Update the listing from the line with "This screenshot has" to the line with "click(x=639, y=406)" by changing "September" to "October" and keeping everything else the same. Leave out the pictures.

──────── Data provided ────────

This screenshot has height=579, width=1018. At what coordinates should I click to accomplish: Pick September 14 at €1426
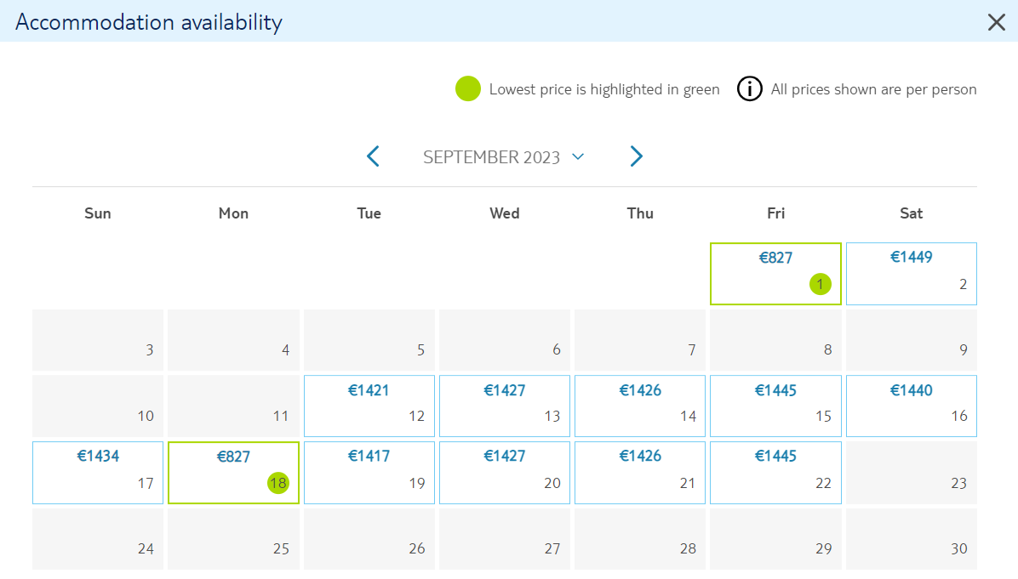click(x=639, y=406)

────────
──────── Data provided ────────

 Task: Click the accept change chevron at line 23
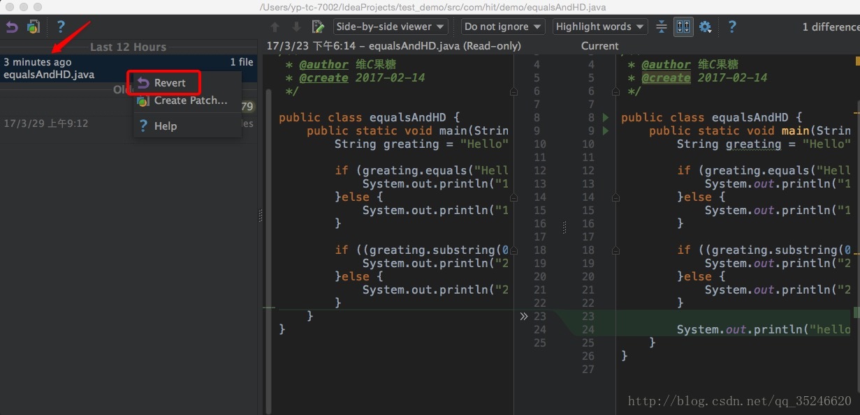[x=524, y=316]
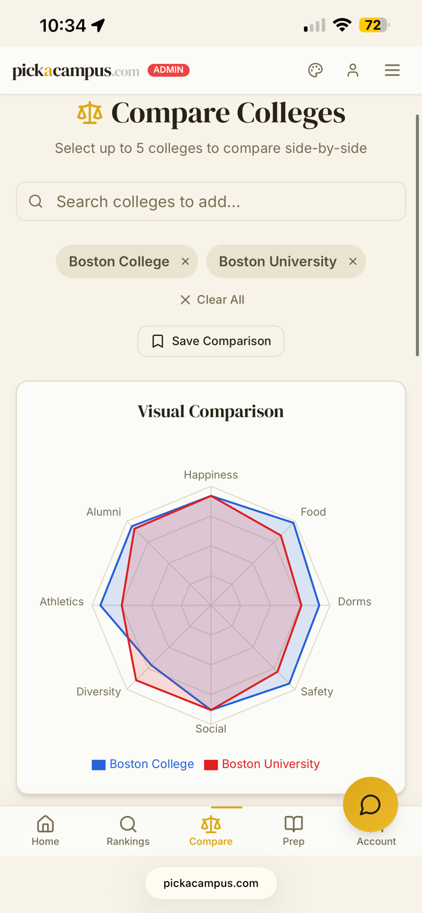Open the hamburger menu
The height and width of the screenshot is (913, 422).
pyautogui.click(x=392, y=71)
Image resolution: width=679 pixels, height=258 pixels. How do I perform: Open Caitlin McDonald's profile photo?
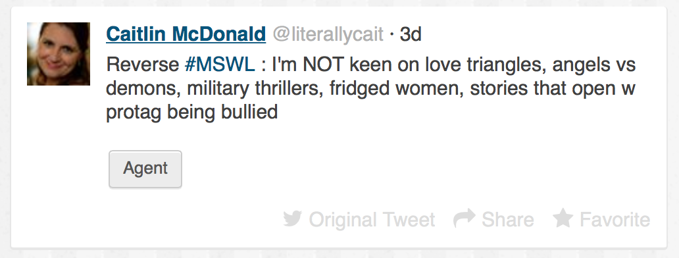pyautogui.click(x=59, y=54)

────────

Exercise result ->
This screenshot has height=579, width=1018. At what coordinates should I click to accomplish: Pick October 14 at €1426
click(x=639, y=406)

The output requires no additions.